"I never though of that," muttered Darrin, turning a bit pale.
"Great Scott!" gasped Dick. "I can feel the cold sweat oozing out at the bare thought. Suppose we had been harebrained enough to get on the wrong train, and be carried so far past that we couldn't get back to Wilburville by nine o'clock!"
"Drop all worry. Don't think of anything alarming, or even disconcerting," chuckled Tom. "I've taken charge of the whole job, and I guarantee everything. One of the little things I guarantee is that you'll both win out to-day."
"In algebra," muttered Darrin, "I hope they won't go too deeply into quadratic equations——-"
"Cut it!" ordered Reade severely. "Likewise forget it! Say, I heard a rattling good story last night. It carries a Dutchman, a poodle, a dude and an old maid. Let me see if I can remember just how it runs."
With that Reade got started. He soon had his two friends started as well.

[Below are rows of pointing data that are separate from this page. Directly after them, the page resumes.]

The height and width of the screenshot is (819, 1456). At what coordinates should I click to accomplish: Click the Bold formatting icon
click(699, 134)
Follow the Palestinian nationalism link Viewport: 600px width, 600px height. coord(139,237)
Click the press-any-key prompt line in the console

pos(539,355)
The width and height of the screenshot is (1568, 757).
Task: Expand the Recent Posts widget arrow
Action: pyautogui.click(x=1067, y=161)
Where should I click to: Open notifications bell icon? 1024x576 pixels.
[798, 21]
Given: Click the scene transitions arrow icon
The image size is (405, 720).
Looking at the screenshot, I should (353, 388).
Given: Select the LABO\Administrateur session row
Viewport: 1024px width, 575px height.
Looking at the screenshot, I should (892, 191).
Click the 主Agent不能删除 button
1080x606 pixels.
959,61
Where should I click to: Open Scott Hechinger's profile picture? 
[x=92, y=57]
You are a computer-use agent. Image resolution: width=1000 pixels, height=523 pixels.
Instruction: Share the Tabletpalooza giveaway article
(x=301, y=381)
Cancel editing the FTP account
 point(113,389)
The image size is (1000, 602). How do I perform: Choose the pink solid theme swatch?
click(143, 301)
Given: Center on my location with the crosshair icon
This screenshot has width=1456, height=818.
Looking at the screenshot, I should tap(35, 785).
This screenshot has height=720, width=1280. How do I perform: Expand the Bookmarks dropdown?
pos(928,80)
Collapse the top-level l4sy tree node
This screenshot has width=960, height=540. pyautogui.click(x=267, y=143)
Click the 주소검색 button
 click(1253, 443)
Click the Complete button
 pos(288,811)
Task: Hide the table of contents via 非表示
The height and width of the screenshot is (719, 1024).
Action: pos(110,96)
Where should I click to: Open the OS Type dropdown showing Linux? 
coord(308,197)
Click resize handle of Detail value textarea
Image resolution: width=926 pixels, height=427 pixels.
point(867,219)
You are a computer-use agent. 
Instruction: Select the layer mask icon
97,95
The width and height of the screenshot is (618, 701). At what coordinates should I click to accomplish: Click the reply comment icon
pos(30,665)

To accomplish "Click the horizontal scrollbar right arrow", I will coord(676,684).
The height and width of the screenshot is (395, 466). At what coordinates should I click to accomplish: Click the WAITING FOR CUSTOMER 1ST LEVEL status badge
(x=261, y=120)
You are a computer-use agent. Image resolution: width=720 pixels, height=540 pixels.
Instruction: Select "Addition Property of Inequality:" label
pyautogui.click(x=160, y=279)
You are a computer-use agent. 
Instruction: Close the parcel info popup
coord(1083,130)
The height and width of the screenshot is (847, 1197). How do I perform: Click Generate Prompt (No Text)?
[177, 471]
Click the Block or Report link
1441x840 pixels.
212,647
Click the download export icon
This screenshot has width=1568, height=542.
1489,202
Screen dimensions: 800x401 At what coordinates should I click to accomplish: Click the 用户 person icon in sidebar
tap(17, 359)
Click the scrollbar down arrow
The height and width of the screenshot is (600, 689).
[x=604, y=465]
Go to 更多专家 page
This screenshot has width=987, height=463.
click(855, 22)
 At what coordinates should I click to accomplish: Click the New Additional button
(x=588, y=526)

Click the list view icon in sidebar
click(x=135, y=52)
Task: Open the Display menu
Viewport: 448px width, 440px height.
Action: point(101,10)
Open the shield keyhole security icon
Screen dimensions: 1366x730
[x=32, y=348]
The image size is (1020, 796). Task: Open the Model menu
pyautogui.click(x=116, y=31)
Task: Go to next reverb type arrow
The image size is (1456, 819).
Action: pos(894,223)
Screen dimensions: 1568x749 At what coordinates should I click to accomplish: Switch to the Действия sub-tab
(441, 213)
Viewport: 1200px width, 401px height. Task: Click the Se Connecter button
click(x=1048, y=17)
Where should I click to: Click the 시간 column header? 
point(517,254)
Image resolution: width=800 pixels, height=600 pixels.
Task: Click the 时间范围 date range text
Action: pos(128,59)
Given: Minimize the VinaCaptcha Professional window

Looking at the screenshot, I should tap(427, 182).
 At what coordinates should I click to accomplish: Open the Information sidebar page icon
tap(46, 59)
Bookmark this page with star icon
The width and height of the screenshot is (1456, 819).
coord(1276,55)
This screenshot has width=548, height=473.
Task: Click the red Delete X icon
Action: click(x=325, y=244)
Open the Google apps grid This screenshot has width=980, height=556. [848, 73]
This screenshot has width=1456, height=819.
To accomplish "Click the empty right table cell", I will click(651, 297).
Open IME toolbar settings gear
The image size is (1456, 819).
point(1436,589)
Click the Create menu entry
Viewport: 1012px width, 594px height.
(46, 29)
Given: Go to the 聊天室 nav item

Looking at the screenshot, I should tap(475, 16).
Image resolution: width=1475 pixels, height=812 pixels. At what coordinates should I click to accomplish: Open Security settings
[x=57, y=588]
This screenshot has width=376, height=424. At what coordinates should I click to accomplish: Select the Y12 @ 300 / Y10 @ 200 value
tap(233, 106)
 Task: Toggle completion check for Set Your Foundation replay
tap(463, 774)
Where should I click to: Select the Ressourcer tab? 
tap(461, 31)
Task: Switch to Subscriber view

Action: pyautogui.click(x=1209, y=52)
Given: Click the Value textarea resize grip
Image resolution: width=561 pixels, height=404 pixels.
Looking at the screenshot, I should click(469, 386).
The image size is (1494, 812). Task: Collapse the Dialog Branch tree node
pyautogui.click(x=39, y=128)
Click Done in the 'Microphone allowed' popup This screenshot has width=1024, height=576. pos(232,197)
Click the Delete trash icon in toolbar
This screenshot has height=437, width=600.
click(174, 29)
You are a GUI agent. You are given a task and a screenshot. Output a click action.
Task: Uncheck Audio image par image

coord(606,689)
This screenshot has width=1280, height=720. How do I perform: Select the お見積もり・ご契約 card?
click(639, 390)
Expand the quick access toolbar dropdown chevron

They laughed until the brakeman at last thrust his head in and called:
"Next station, Wilburville!"
"Stop and get out, young man!" called Tom. "Do you think we don't know our way?"
Then into another story plunged Tom Reade. He spun it out, purposely, until the train slowed up at Wilburville.
"'Bus right up to the town hall!" cried a driver, sizing the trio up shrewdly.